* **PASSAGE SHOWN**
· · · · · · ·

Performing the inventory in the LCA study
In the life cycle inventory, the result for the product system is prepared, i.e. the contribution from each included part of the product system is aggregated into a total for the system as a whole. Also, the result is analysed and interpreted.
The life cycle inventory in the LCA involves two main parts:
- Collection of data for each unit process included in the product system, defined in the goal and scope phase. This also involves validation of the collected data, to ensure that data quality requirements are met.
- Aggregation into inventory result, i.e. aggregating the contribution from each included unit process into the result for the product system. The inventory result describes the inputs and outputs for the product system in terms of e.g. resources and emissions to air, water and ground.
Collection and validation of data
The data used as basis for the LCA has the largest importance for the usefulness of the result in terms of e.g. relevancy, accuracy and representativeness. It is usually also the most time consuming phase of the LCA. Therefore the data collection should be carefully planned and be made in line with data quality requirements defined in the “Goal and scope” phase.
The data collection in the study generally consists of the following parts (based on ISO 14044):
- Preparing for data collection
- Data collection
- Validation of collected data
Each part is described below.
Preparing for data collection
The preparations for data collection generally consist of the following steps:
- Identify which unit processes to collect data for
- Identify which data sources to collect data from
- Define data documentation requirements and select documentation format for all data
Each step is described below. In addition, the “Where to find support” section of this guide provides some additional guidance for the data collection.
Identify which unit processes to collect data for
The first step in the preparations for data collection is to identify which unit processes data should be collected for. This is made by using the initial flow chart of the product system developed in the Goal and scope phase. Data need to be collected for each included process in the process system. Below is an example of a product system for a nitrogen fertiliser (Calcium ammonium nitrate (CAN)), based on a study performed at SIK (the Swedish Institute for Food and Biotechnology). Note that the use and end-of-life phase is not included in the system.

· · · · · · ·

* **TASK STATEMENT**
Carry on the LCA inventory passage, picking up right after its final sentence. The data after the LCA inventory passage has no connection to it.

* **SUPPLIED INFORMATION**

· · · · · · ·

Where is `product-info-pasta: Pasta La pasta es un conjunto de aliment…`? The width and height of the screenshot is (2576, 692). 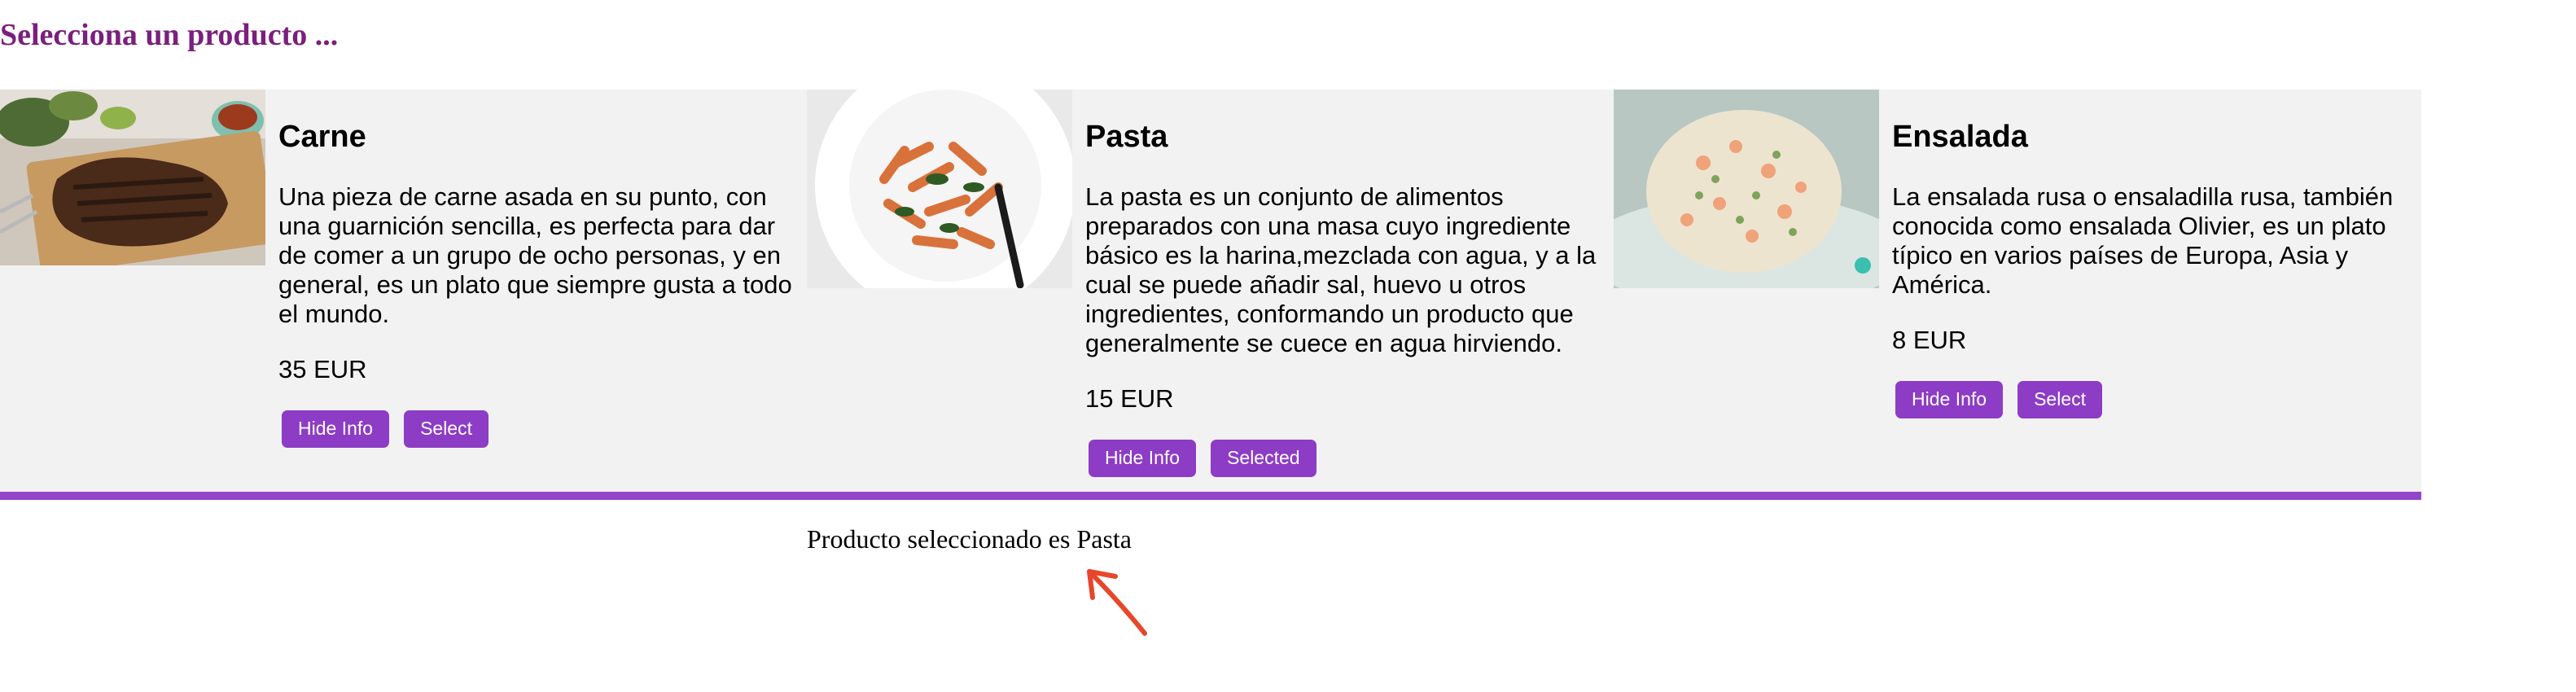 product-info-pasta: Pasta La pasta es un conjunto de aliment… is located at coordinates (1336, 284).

· · · · · · ·

* **RESULT OF THE TASK**
Identify which data sources to collect data from
The next step is to identify and decide which data sources that should be used in the data collection. Which data sources to use depends on the goal of the study and the initial data quality requirements that have been set. You will usually need to collect data from a number of different data sources, for example:
- specific production processes, e.g. own or supplier production sites
- internal databases and reports, e.g. production and market statistics, specifications, recipes, product usage, etc.
- modelling or estimations, e.g. based on theoretical modelling of the process or based on data for production processes using similar technology, etc.
- external databases and literature, e.g. commercial LCA databases, earlier performed LCA:s, technical literature, etc.
In the preparations you will need to decide the ambition for the collection and determine for which processes in the product system to collect site specific information for; i.e. from production processes and internal databases, and for which processes you can collect and use “generic” information, i.e. from modelling or estimations or external databases and literature. The decision for data sources to use should be based on the goal and scope of the study and the quality requirements.
Define data documentation requirements and select documentation format for all data
In addition, data documentation requirements should be defined for the study. Documentation of data is important as a lot of information is collected during the LCA, and in order to keep track of all information and ensure that information is not lost along the way, it needs to be structured and documented. Structured documentation also facilitates interpretation and review of the included data and the study.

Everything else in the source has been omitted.